Au sud-ouest de l’Éthiopie, la vallée de l’Omo abrite des pasteurs semi-nomades qui ont trouvé dans cette région difficile d’accès un refuge où perpétuer leurs rites et leurs croyances. Si ces ethnies ont résisté jusqu’à présent aux tentatives d’islamisation ou de christianisation par les missionnaires évangéliques, leur culture est cependant menacée à court terme.
Batailles, retours de chasse, jeux d’enfants, parades, toutes ces scènes du quotidien sont autant d’instants qui saisissent les hommes dans leurs nombreux rituels. Les lèvres étirées par des grands plateaux d’argile, les lobes allongés, les corps peints, marqués, scarifiés, sont l’expression d’une société traditionnelle et vulnérable qui côtoie aussi la violence des armes.

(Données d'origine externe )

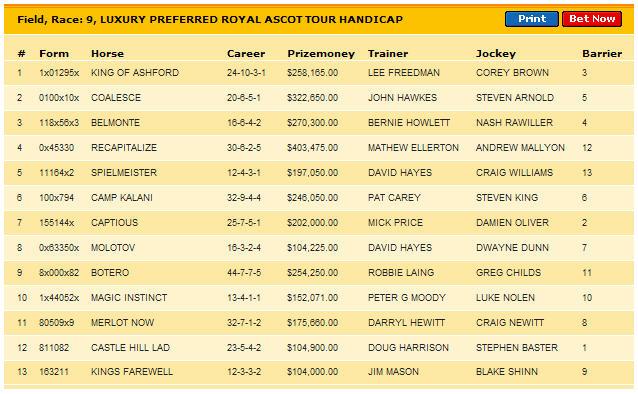Click trainer LEE FREEDMAN
The width and height of the screenshot is (638, 394).
[x=404, y=73]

C’est pour en témoigner que Hans Silvester a effectué, au cours de ces dernières années, plusieurs séjours dans les différentes tribus qui coexistent plus ou moins pacifiquement, et particulièrement chez les Surma et les Mursi qui perpétuent une pratique d’ornementation du corps d’une conception et d’une créativité toutes particulières. Il est de tradition en Afrique de marquer le corps, par des perforations, des scarifications, pour le différencier du reste de la création. En y inscrivant les marques codifiées de sa culture, l’homme affirme sa supériorité, sa capacité à modifier son apparence, à se créer une nature propre. La particularité des populations photographiées par Hans Silvester est leur passion décorative et la liberté qu’elles manifestent dans la création de peintures corporelles éphémères, réalisées non à l’occasion d’une cérémonie mais de manière quotidienne et gratuite, pour le seul plaisir du regard. Elles sont surtout le fait des jeunes filles désireuses de séduire ou des jeunes hommes qui rivalisent d’invention et de virtuosité en usant des deux mètres carrés de leur peau, parfaitement glabre, comme le ferait un peintre de sa toile.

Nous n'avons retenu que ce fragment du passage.